Quinze ans plus tard, la situation est toujours aussi préoccupante. Bien que le degré de sensibilisation vis-à-vis de la menace cyber ne soit plus le même qu’en début du siècle, la prise de conscience des industriels, bien qu’encourageante, est à relativiser. En effet, la menace a changé de dimension. Les attaques récréationnelles massives ont été reléguées au second plan en faveur d’une nouvelle génération d’attaques plus ciblées, plus sophistiquée et aux conséquences d’une extrême sévérité. Que ces attaques émanent d’espérions industriels, de criminels, d’hacktivistes, de terroristes ou de groupuscules soutenues par des états hostiles, le constat est le même. Désormais, le visage de la menace a évolué. Il n’est plus représenté par le jeune hackeur doué, à la recherche de sensations fortes, mais par des membres de commandos suréquipés, surentrainés et surmotivés. Il s’agit désormais de professionnels dont la mission principale est de mettre à mal la sécurité de l’installation industrielle de leurs cibles.

L’importance des chaînes de défense pour une stratégie de sécurité de bout-en-bout

L’écart entre le niveau de la menace et le degré de protection est en train d’atteindre son paroxysme. Preuve de ce déficit, la longue liste d’attaques visant les installations industrielles depuis Stuxnet et leurs impacts sur l’économie mondiale. Bien que la prise de conscience de la gravité de la menace cyber ne soit pas récente pour les services de l’État et les grands groupes, celle-ci n’est qu’à ses premiers balbutiements quand il s’agit de petites ou moyennes entreprises (TPE/PME) [2]. Or, une chaîne n’est pas plus solide que son maillon le plus faible et les capacités techniques, humaines et financières limitées des TPE-PME en font des proies faciles. C’est d’ailleurs ce qu’a souligné Guillaume Poupard, Directeur général de l’ANSSI (Agence nationale pour la sécurité des systèmes d’information) lors de l’édition 2019 du Forum International de la cybersécurité (FIC) : « Les attaquants ont compris que pour toucher certaines cibles, il était beaucoup plus efficace de s’en prendre aux prestataires, à la supply chain ». C’est d’ailleurs ce que démontre une étude de terrain menée depuis 2016 par l’IRT SystemX sur la quantification du risque informatique sur l’ensemble du territoire français, avec une soixantaine de petites entreprises et d’associations de loi 1901 victimes d’attaques [3-5].

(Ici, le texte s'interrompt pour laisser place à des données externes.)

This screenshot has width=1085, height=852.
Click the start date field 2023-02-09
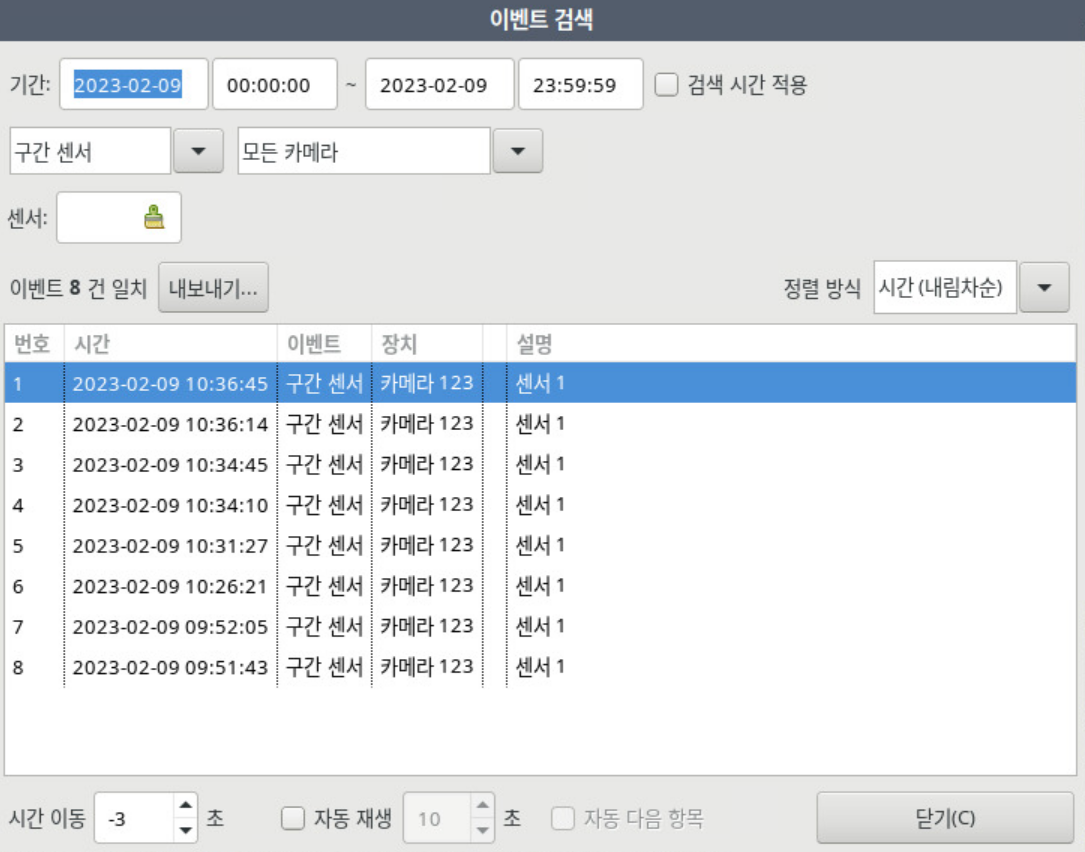click(140, 85)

Alors que le directeur de l’ANSSI milite pour mobiliser tous les acteurs de la sécurité pour une défense collective, solidaire et globale à l’échelle de la France, voire de l’Europe, certaines voix n’hésitent plus à évoquer le sujet longtemps tabou de la défense offensive. Motivée par une situation qu’ils qualifient de « cyber-guerre », cette ligne de défense proactive est notamment portée par la Ministre des Armée, Florence Parly, au travers du volet offensif de la doctrine cyber-militaire dévoilée au FIC en janvier 2019.
Tandis que la sécurité collaborative prônée par l’ANSSI met l’accent sur l’importance de la coopération entre les acteurs de la sécurité industrielle, la doctrine soutenue par le ministère des armées vise à instrumenter le lien entre la cible à son attaquant. Ces instruments offensifs ont pour objectif de neutraliser et mettre hors d’état de nuire la source de l’agression.

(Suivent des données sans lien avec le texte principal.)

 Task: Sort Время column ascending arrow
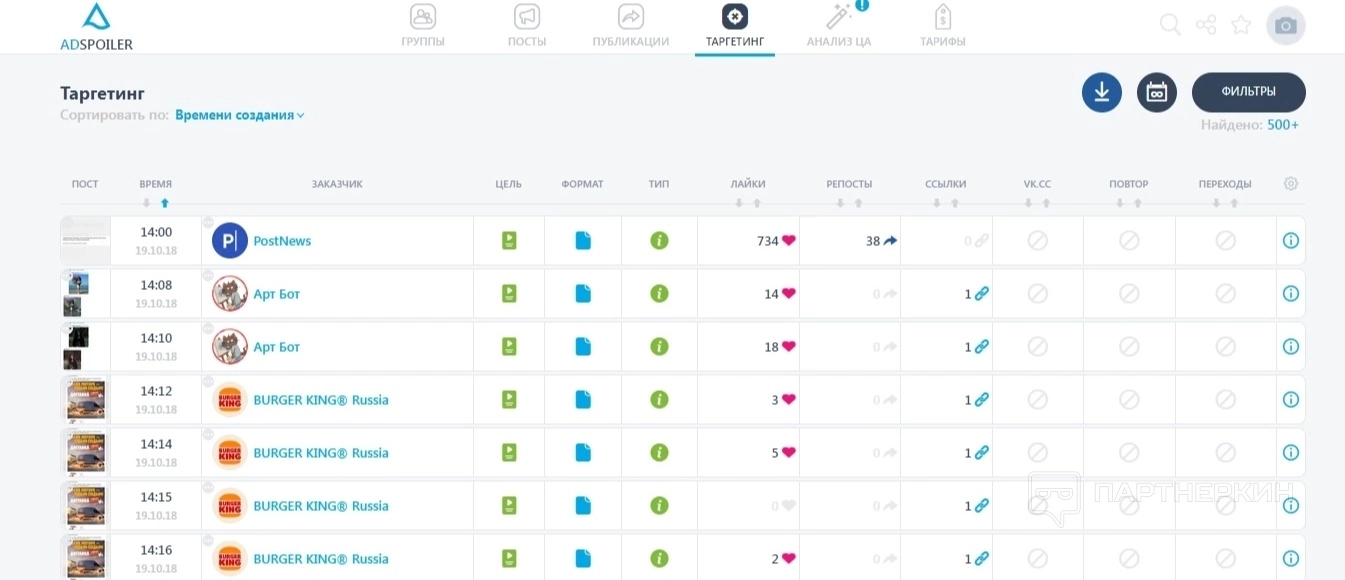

Cependant, la plupart des entreprises visées par les cybercriminels, notamment les TPE/PME, sont très loin de ce niveau de sophistication et n’ont certainement pas la capacité de l’atteindre à court et moyen terme. Nous introduirons ci-dessous une troisième stratégie de sécurité centrée sur l’entreprise et sa gestion interne de la sécurité. Portée par des industriels et des académiques, cette approche repose sur des concepts bio-inspirés tel que « immunité », « vigilance » et « résilience ». A terme, cette approche vise à sensibiliser les entreprises à la pratique d’une sécurité robuste, complète et évolutive afin d’inscrire la mise en œuvre de politiques de sécurité interne dans un processus d’amélioration continue de la qualité de protection.

Cyber-immunité : vers une stratégie de protection adaptative

Le concept de cyber-immunité vise à reproduire par mimétisme les phénomènes d’autoprotection observés chez certains êtres vivants (par exemple l’Homme) pour mieux appréhender la menace cyber. En réalité, le principe de cyber-immunité fait partie d’une approche globale visant à intégrer « by design » des fonctions de protection, de détection et de réaction afin d’assurer la continuité de l’activité métier malgré les perturbations liées à des actes malveillants.

Comme illustré dans le schéma ci-dessous, ce changement de paradigme par rapport à la pratique classique de la sécurité informatique repose sur l’intégration synergétique des concepts de cyber-immunité, cyber-vigilance et cyber-résilience afin de fournir une approche de sécurité industrielle intégrale, dite à 360°.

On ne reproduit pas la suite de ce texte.